YOUR OBJECTIVE:
Answer these questions from the account of Laika's flight:
1. How long did Laika's training last?
2. How many orbits did her capsule make before it burned up on reentry?
3. Who revealed the truth about Laika's death, and in what year?

SELECTED EXTRACT:
═══

The flight was a crowning triumph for the Soviet Union in the emerging space race with the United States. Just a month earlier, Moscow had successfully lifted Sputnik I, the world's first satellite, into orbit.
'Victory For Mankind'
Oleg Mukhin, the vice president of the Russian Federation of Astronautics, says November 3, 1957, was a victorious day for the USSR. "It was a victory for the whole country and a global achievement," he says. "It symbolized mankind's science, it was a victory for mankind. Of course, we are proud that our country took these first, great steps into the cosmos."
But amid the cheering, one man was grieving for the ill-fated dog. Oleg Gazenko, the director of the Institute of Biomedical Problems, was responsible for training Laika. He knew the Sputnik II aircraft that would take the dog to space did not have the technology necessary to return her safely to Earth.
"Newspapers, radio, and television were ecstatic," Gazenko says. "But I must admit that my heart was very heavy. Firstly, I understood that the animal would not be able to come back to Earth. Secondly, I knew that the temperature in the rocket's cabin gradually rose during the first hours. I guessed that the dog was dead."
Soviet scientists originally planned for Laika to spend seven days in orbit before being euthanized. But due to a malfunction in the thermal-control system, Laika died of stress and heat exhaustion within hours of the launch.
Five months and 2,570 orbits later, in April 1958, her capsule burned up upon reentry into the Earth's atmosphere.
Ahead of the Sputnik II mission, several dogs had been flown to the stratosphere on a rocket and parachuted back to Earth. But for the first space flight, Gazenko picked Laika from a pool of three canines selected for the experiment. He describes Laika as a friendly, endearing dog.
Gazenko says Laika's six-month training was intense. "She had to be trained to sit still in a small cubicle, to eat gel-like food dispensed by a small machine, to get used to the stress and irritating aspects of space flight," Gazenko says. "We accustomed her to the sound of rocket engines and spun her in a centrifuge."
The mutt was also trained to wear a spacesuit dotted with sensors to monitor her heartbeat, blood pressure, and breathing.
Despite Laika's ordeal, the mission was deemed a success. By proving that a mammal could survive liftoff and weightlessness, Laika paved the way for manned flights to outer space.
In April 1961, the world's first cosmonaut, the Soviet Union's Yury Gagarin, blasted into space.
State Secret Revealed
The circumstances surrounding Laika's death remained a state secret for 45 years. To soothe outraged animal lovers around the globe, Soviet officials insisted the four-legged cosmonaut had died peacefully after a week in space, by eating a specially planned toxic substance that mission organizers said would allow for a painless euthanasia.
The truth was revealed only in 2002 by Dmitry Malachenkov, a scientist who had worked on the Sputnik II mission.
To this day, the 88-year-old Gazenko says he is regularly gripped by remorse over Laika's death. But perishing in space, he says, was Laika's fate.
"Unfortunately, the mission was necessary," he says. "Before Laika's flight, we were able study the effects of weightlessness for just a few minutes. Laika's flight showed that the path to space was open for the Earth's living beings."

═══

STORED DATA:
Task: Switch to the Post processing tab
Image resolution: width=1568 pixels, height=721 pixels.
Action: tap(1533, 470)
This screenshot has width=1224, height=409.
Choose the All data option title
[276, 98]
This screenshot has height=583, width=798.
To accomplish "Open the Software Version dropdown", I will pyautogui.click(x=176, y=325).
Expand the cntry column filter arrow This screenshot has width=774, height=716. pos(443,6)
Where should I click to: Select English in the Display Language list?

═══

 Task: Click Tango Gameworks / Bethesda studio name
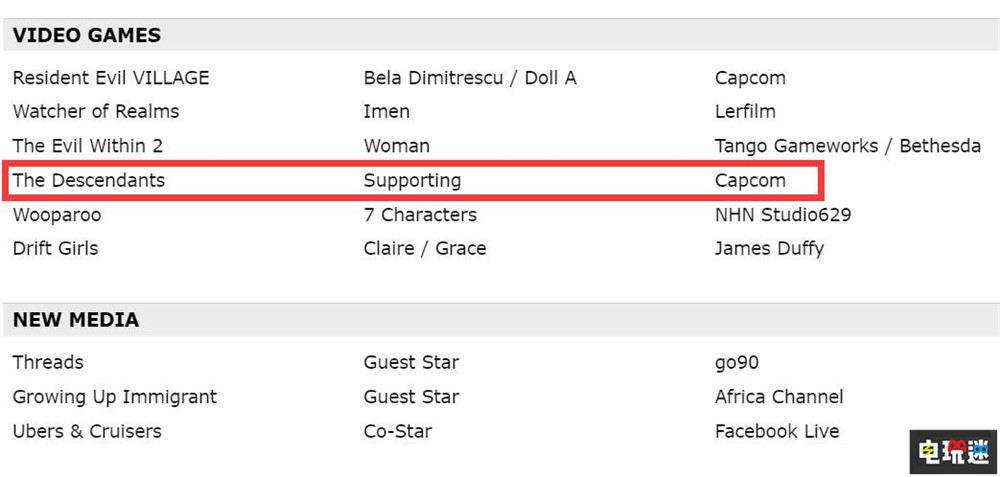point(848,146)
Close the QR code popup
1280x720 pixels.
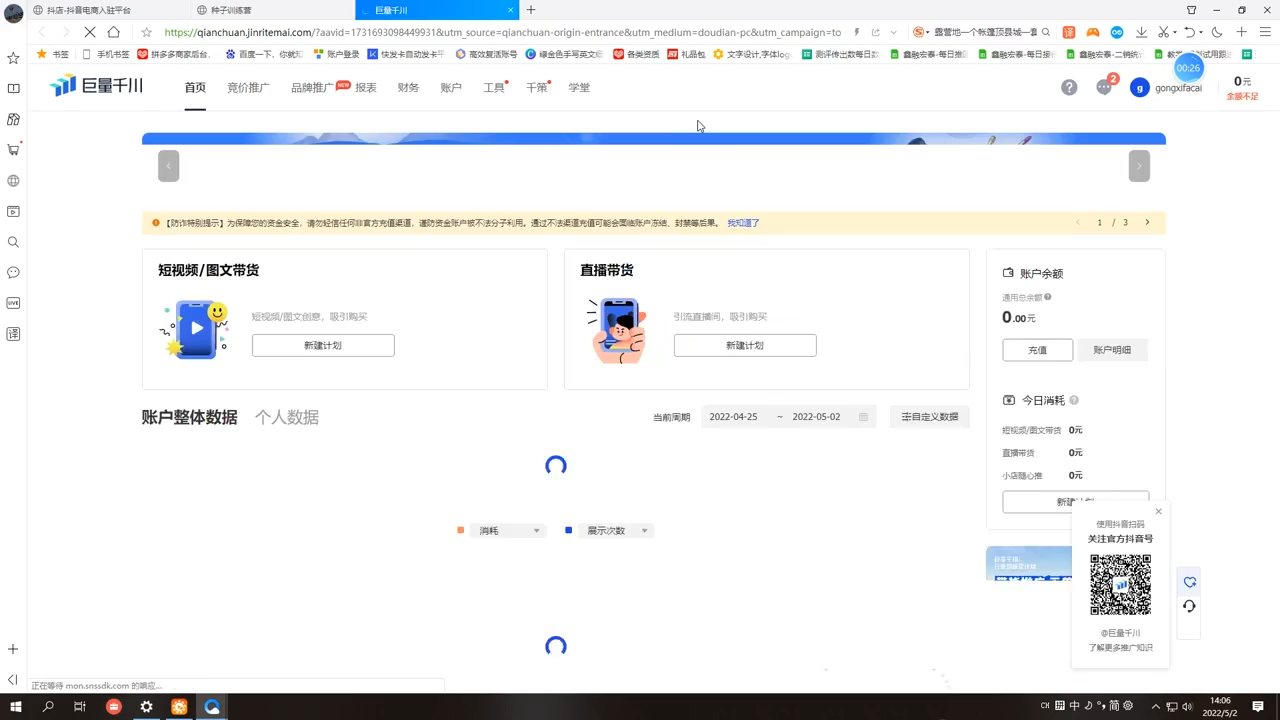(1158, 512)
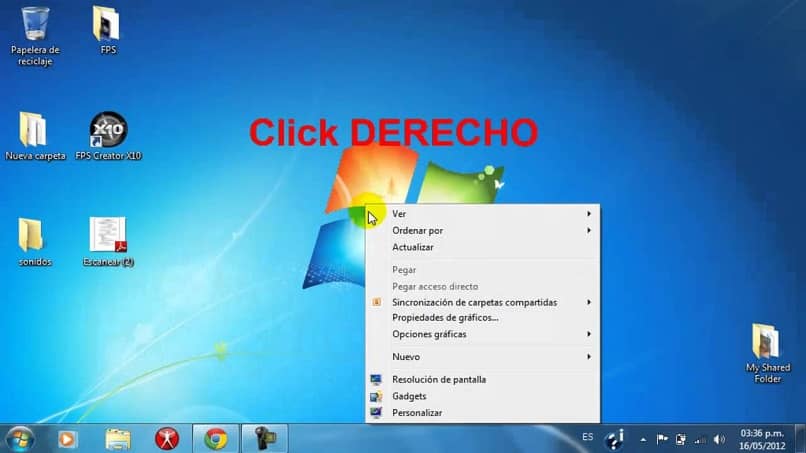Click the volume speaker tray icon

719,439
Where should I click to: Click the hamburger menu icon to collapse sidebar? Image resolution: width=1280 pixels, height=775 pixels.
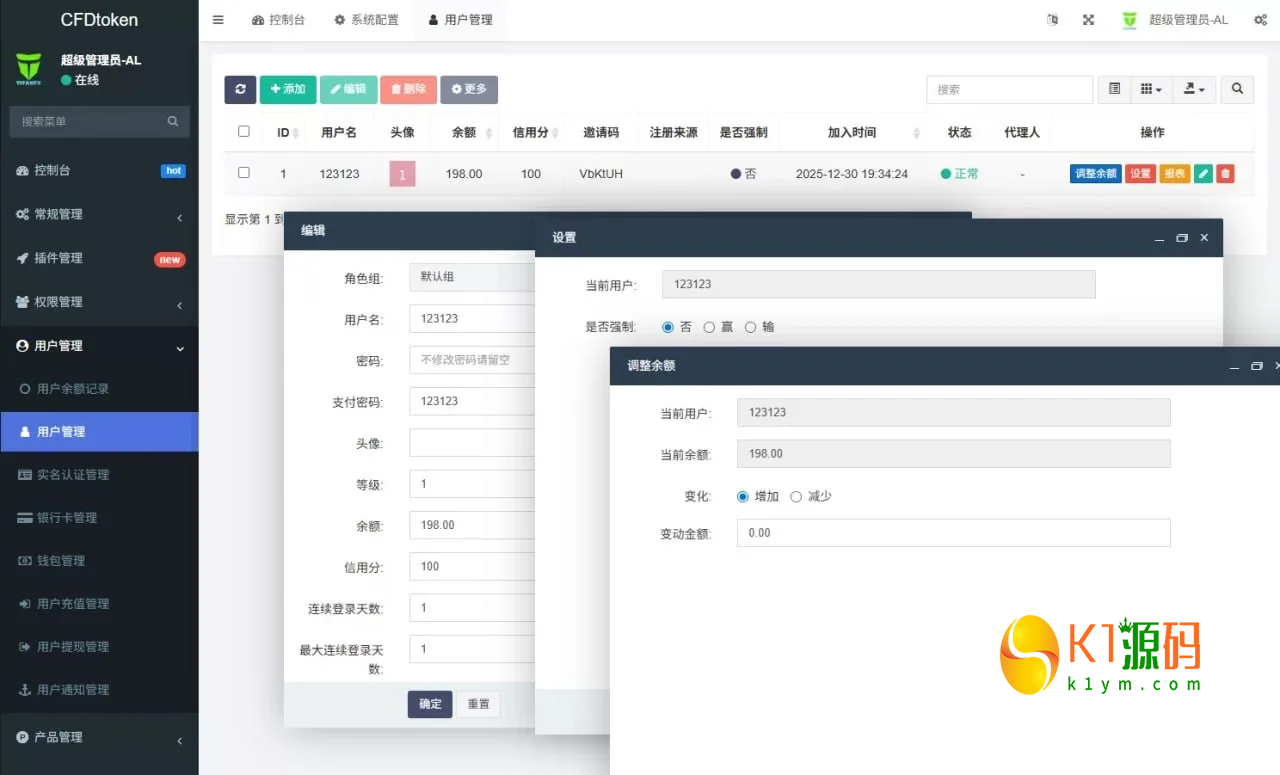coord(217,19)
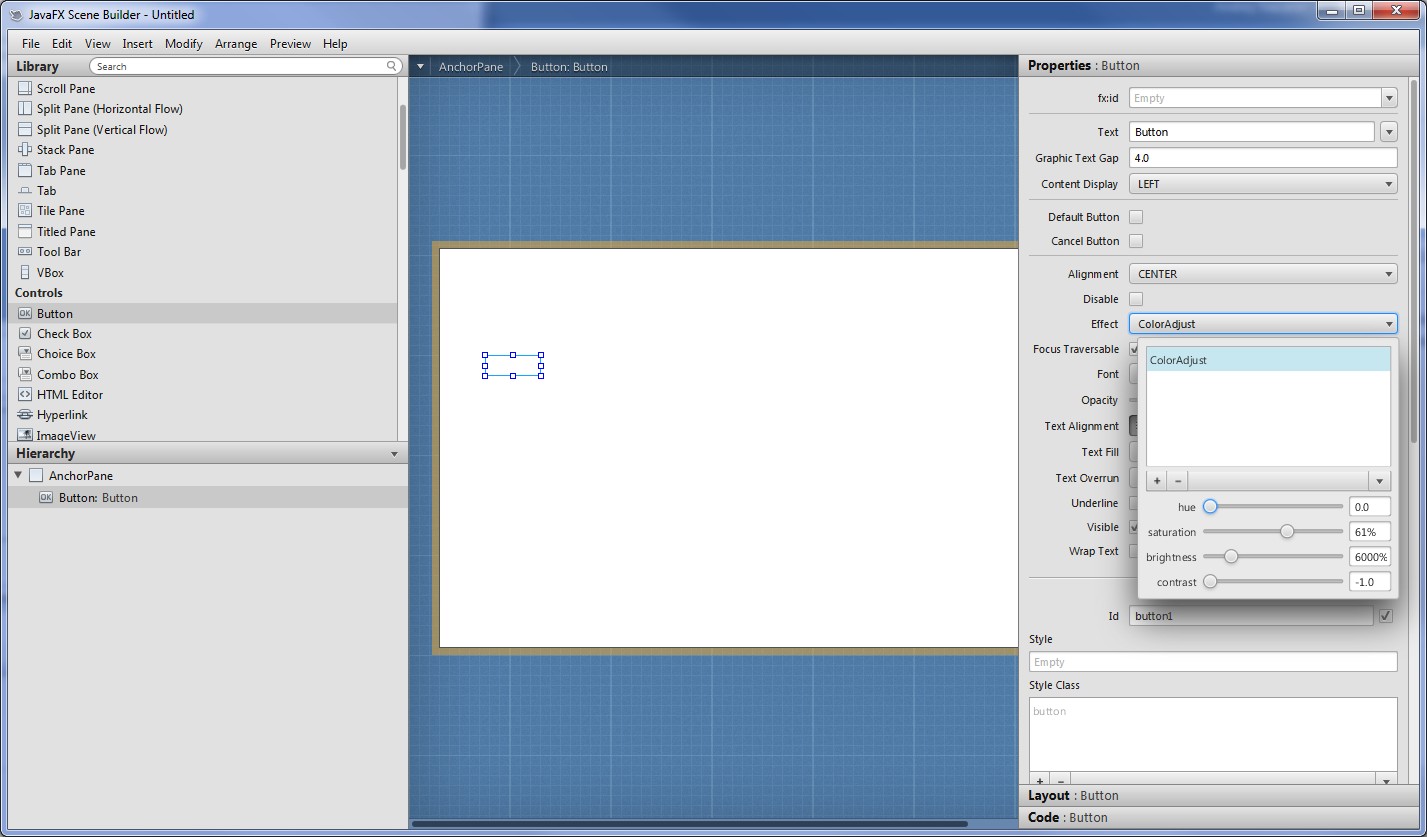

═══

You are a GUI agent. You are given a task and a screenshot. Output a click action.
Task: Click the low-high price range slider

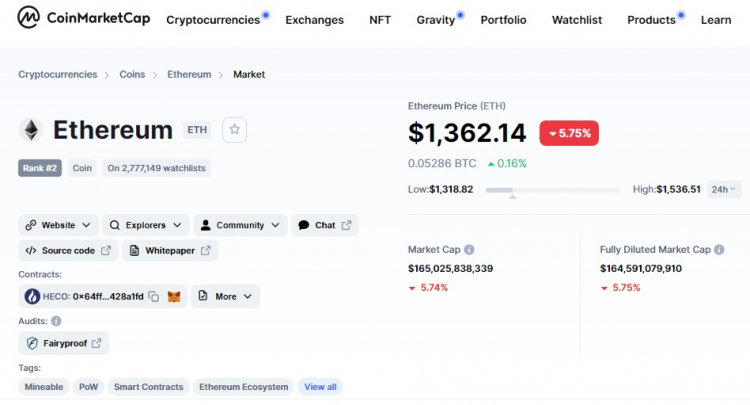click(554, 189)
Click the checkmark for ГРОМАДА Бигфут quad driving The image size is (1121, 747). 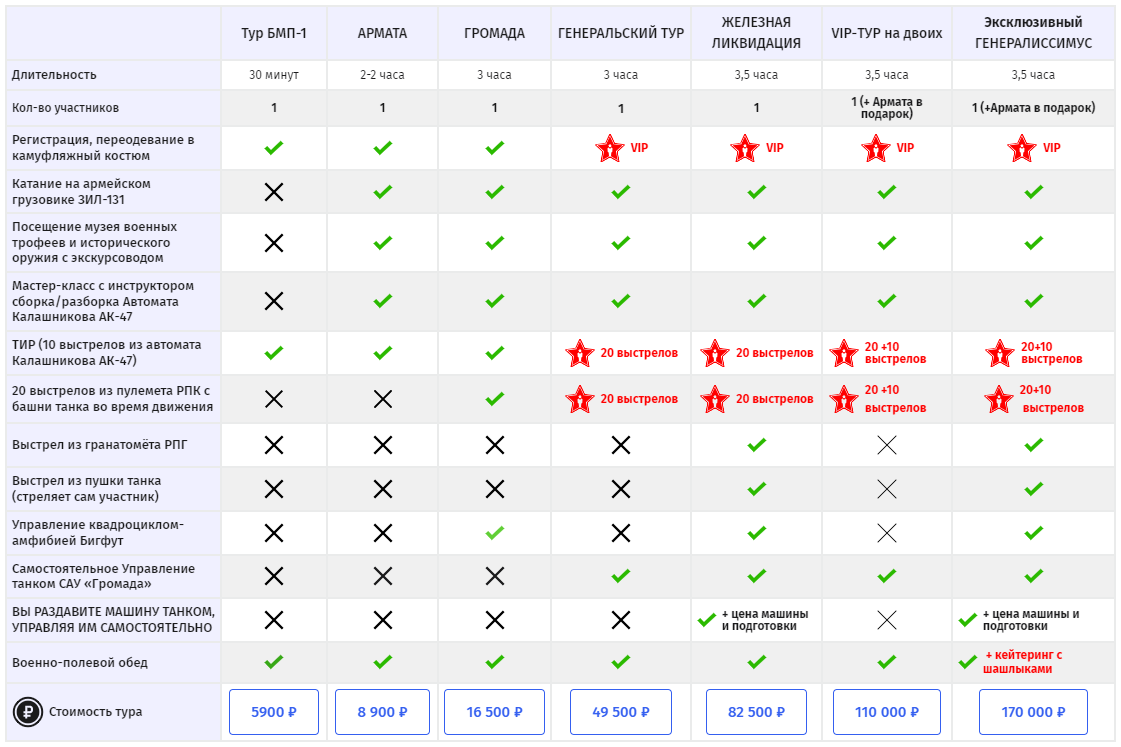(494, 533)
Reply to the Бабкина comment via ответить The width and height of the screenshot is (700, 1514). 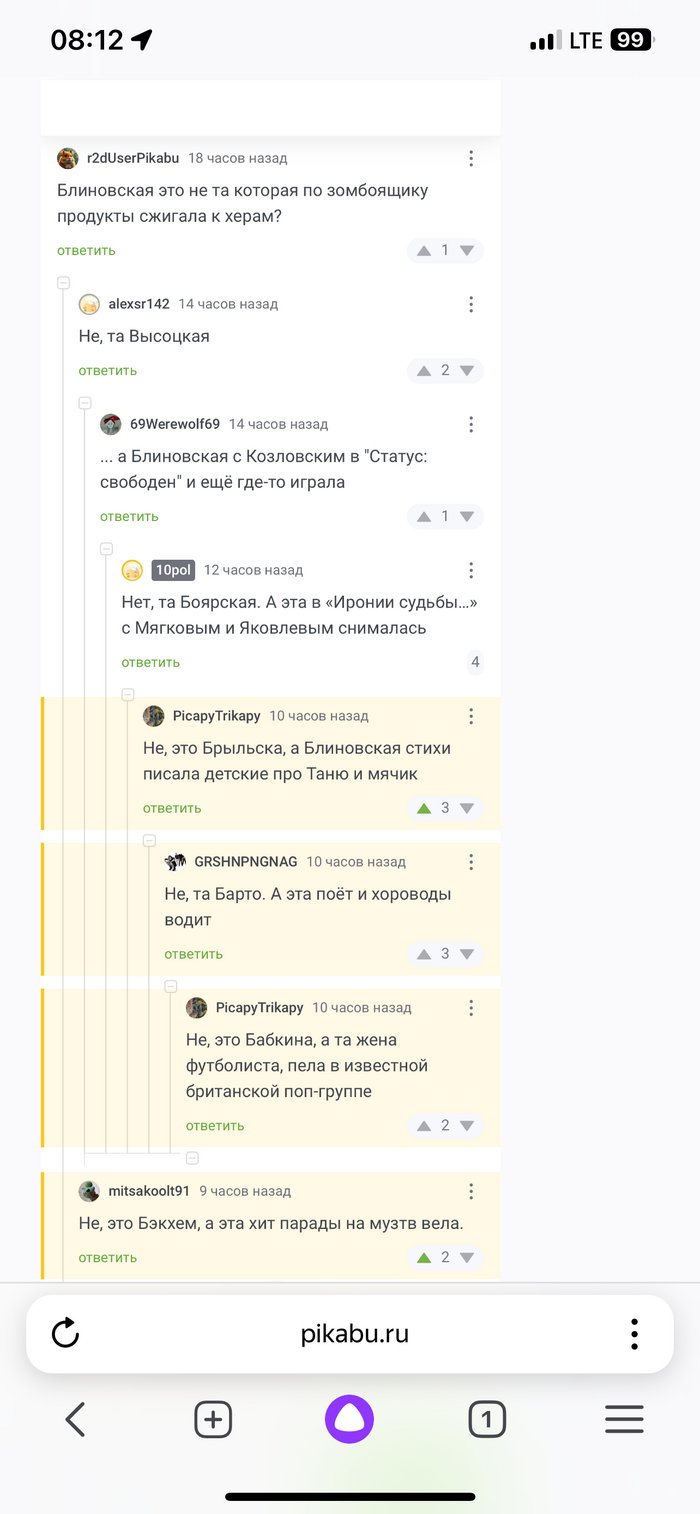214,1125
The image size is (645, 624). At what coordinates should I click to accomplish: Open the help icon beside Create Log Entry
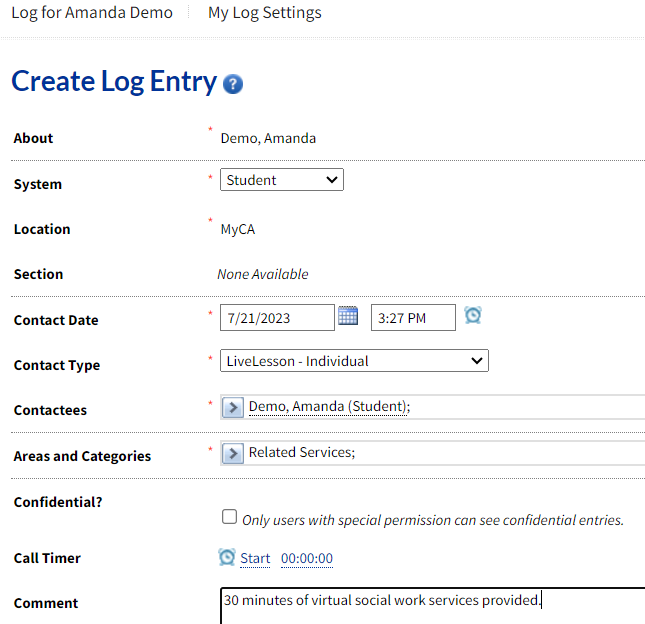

═══

RESPONSE TO THIS EXERCISE:
1. Six months.
2. 2,570 orbits.
3. Dmitry Malachenkov, in 2002.